If you made an opera out of Endgame, it might have something of the desolate yet soaring feel of the American Repertory Theatre’s muscular Oedipus. Robert Woodruff’s production of the 2500-year-old tragedy, which contrasts rationality with a mounting hysteria born out in Evan Ziporyn’s dissonant choral score, is not the most compelling modern treatment of Greek tragedy in recent memory; that would be the terrifying Medea that director Deborah Warner built around the family swimming pool and Fiona Shaw’s ravaged whirlwind of a woman scorned. But this Oedipus has some of the inexorability of that production, which came to the Wilbur Theatre in 2002. And abetted by Ziporyn’s ravishingly discordant music and Saar Magal’s sinuous waves of movement, it takes that lemon of most contemporary productions, the stilted and action-stopping contributions of the Chorus, and makes a lemonade so piercing on the tongue that you almost forgive said tongue for being Ancient Greek, thereby forcing your eye to the supertitles.

I didn’t love every moment of this strongly conceived production, but I loved the way every moment has been penetratingly addressed at the same time that Woodruff adheres to an overarching design in which Oedipus’s anguished journey — played out on a rubbly rectangle with no place to hide for rutting royal couple or the band — takes him from the political to the personal. "Now I am Oedipus," reads the final supertitle, putting a period on the doomed antihero’s descent from "Rex" or "Tyrannus" to what Lear calls "the thing itself." Yet Woodruff’s is not so much a purely existential reading of the text as it is a paean to a corruption that dares to ferret itself out — in stark contrast to the ones we’re used to here in polis America, in which cover-up begets cover-up begets cover-up.

John Campion, an assertive Oedipus from statesmanly start to bloody finish, begins by coming down to sit on the front lip of the rectangular enclosure behind which the entire backstage is exposed. "Why are you here?" he asks reasonably, addressing us, though the Chorus Leader (Thomas Derrah), spokesman for a Thebes ravaged by war and plague, answers. The exchange, partly in Greek, is formal, but the translation by Stephen Berg and Diskin Clay is streamlined and vivid, full of images of heat and rot. Then the Depression-era-clad eight-person Chorus adds its operatically trained, many-pronged voice to the fray, ratcheting up the primal tensions of the piece and bringing closer to the center the sick, bedraggled populace, loyal to its leader but desperate for relief.

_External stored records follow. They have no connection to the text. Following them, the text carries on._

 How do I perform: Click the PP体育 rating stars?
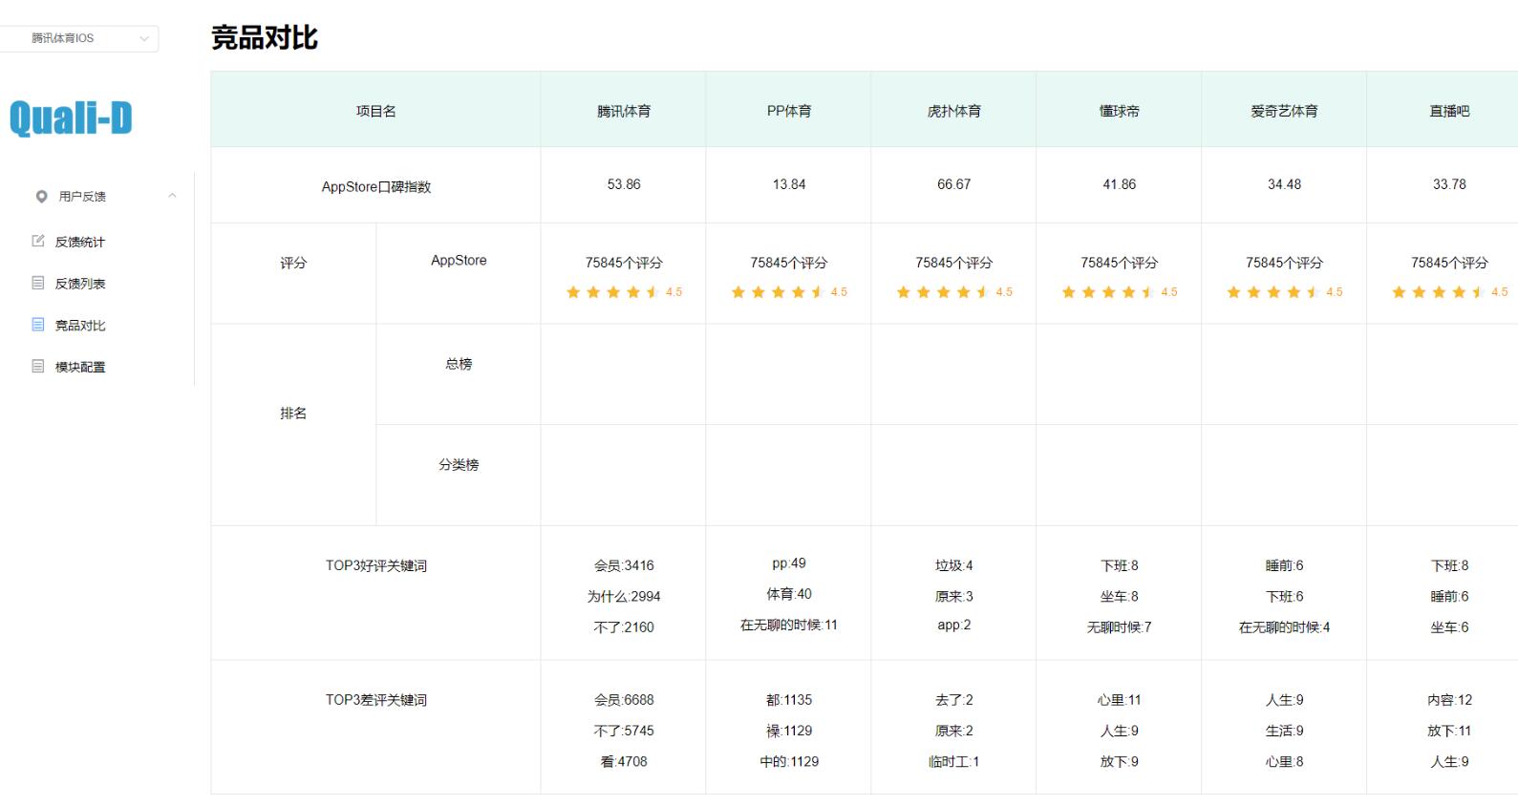tap(779, 292)
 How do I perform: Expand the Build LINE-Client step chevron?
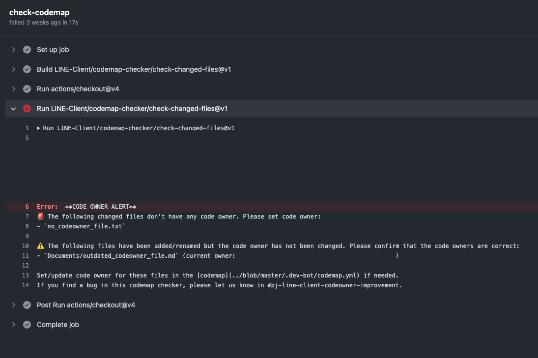tap(14, 69)
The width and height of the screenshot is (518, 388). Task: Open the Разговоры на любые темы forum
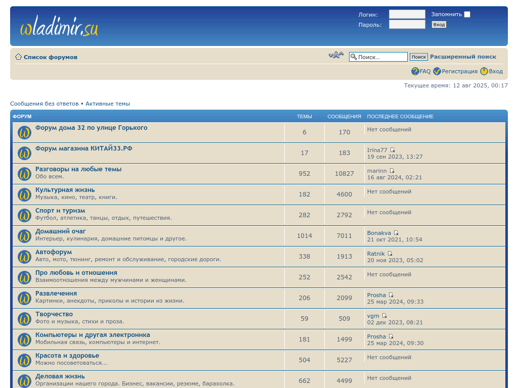tap(78, 169)
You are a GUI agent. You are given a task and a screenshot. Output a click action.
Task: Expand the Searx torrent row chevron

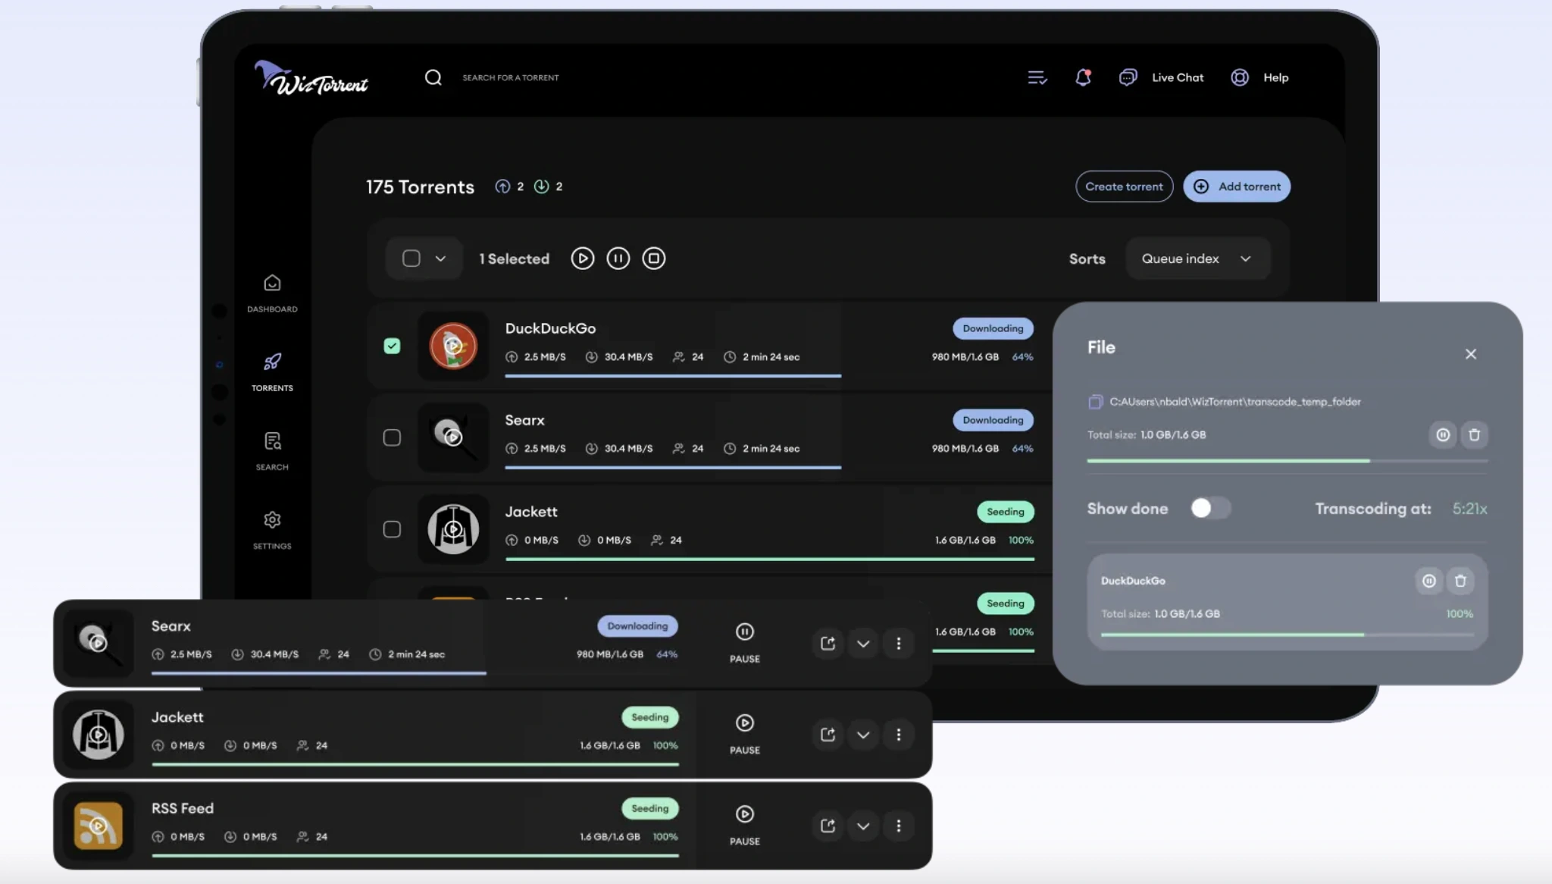coord(862,643)
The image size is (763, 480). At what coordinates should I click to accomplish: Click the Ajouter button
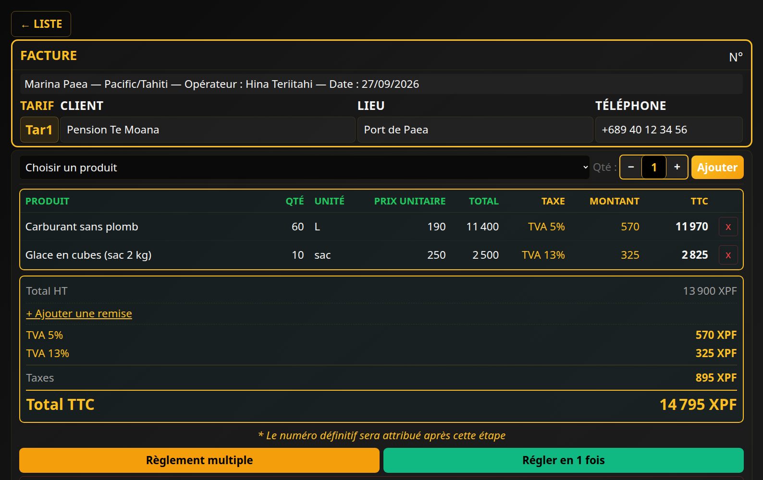tap(717, 168)
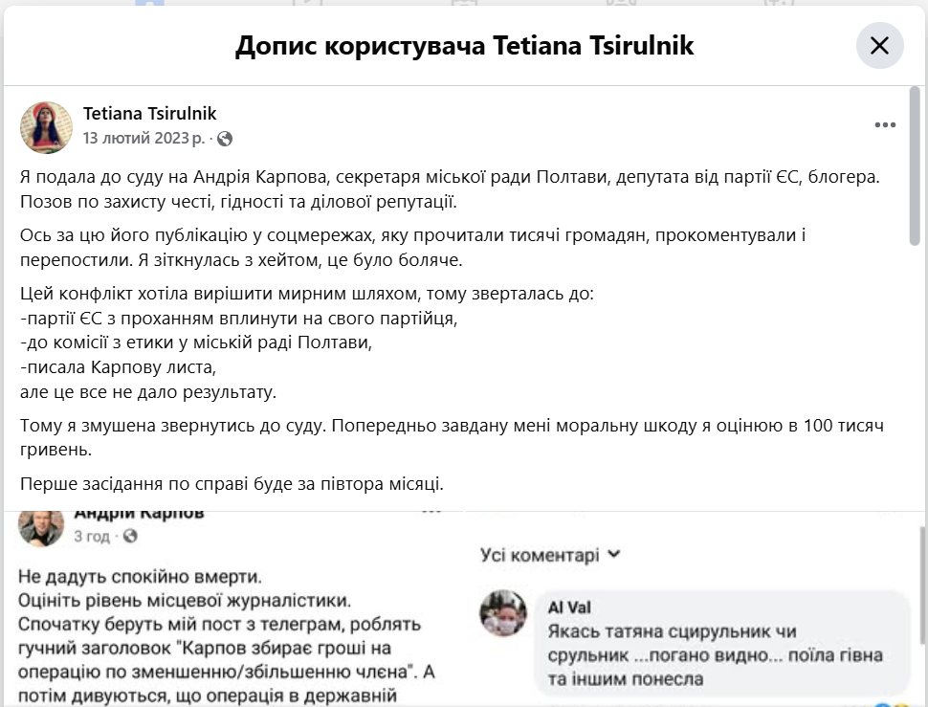Click the line "Перше засідання по справі"
The height and width of the screenshot is (707, 928).
point(256,485)
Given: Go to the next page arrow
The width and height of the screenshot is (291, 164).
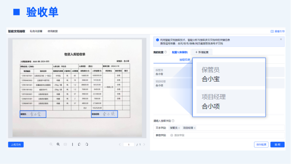Looking at the screenshot, I should pyautogui.click(x=144, y=144).
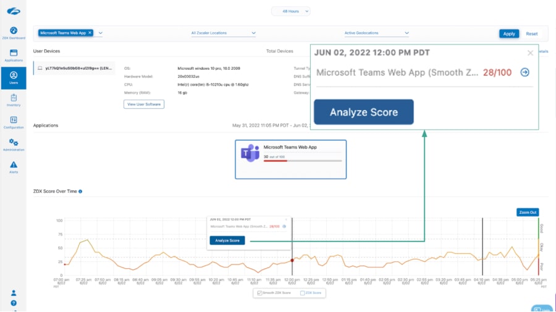This screenshot has height=312, width=556.
Task: Toggle the Smooth ZDX Score checkbox
Action: 260,293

For the amplified heterophonic score, Ziporyn, who is head of music and theater arts at MIT and a member of Bang on a Can All-Stars, melds Western and Eastern instruments and styles, mixing melodious — and sometimes screeching — cello, bass, keyboards, and guitar with Chinese and Javanese percussion. The rich-toned part singing is similarly contrasted with Indonesian vocalist I Nyoman Catra’s arresting but more abrasive sound. Catra also epitomizes the theater piece’s subtle choreography, augmenting a solo stasimon, for example, by slow-motion movement that shifts between balance and imbalance. Elsewhere, the Chorus moves sideways across the stage like a tight, swaying knot.

Even without the embellishments of music and movement, this Oedipus would not be your grandfather’s mix of Freud, forensics, and learning the consequences of temper, hubris, and trying to outfox fate. Modern images abound, from the Chorus’s propping of photographs of dead loved ones against the lip of the rectangle to the business-suited mannequin corpse strung up in harness over the playing space. Striding or crouching, in boots and military overcoat, Campion is a seductive but bullying Oedipus whose agitation dissipates into something like wretched composure when, revealed facing upstage at a long dressing table, blind, bloody, and shirtless, he pours subdued, rumbling misery into his final exchanges with the Chorus and its Leader. (One caveat: whatever Oedipus is up to behind that insufficiently opaque curtain, presumably applying blood and gore, it’s distracting.)

But Woodruff’s vision of a soothing-dictator Oedipus is tame next to the white-faced, desperately smiling Jocasta electrifyingly personified, in spike heels and increasing déshabillé, by Stephanie Roth-Haberle. Hers is a highly physical, even antic performance in which hysteria brims just beneath a public mask on which desperation dukes it out with frantically chipper damage control. Woodruff has eliminated the play’s final speech, in which the Chorus Leader cautions us to count no man happy until he’s dodged the last bullet. But Roth’s final crawl upstage to collapse in a bedraggled heap says all you need to know about humankind brought low.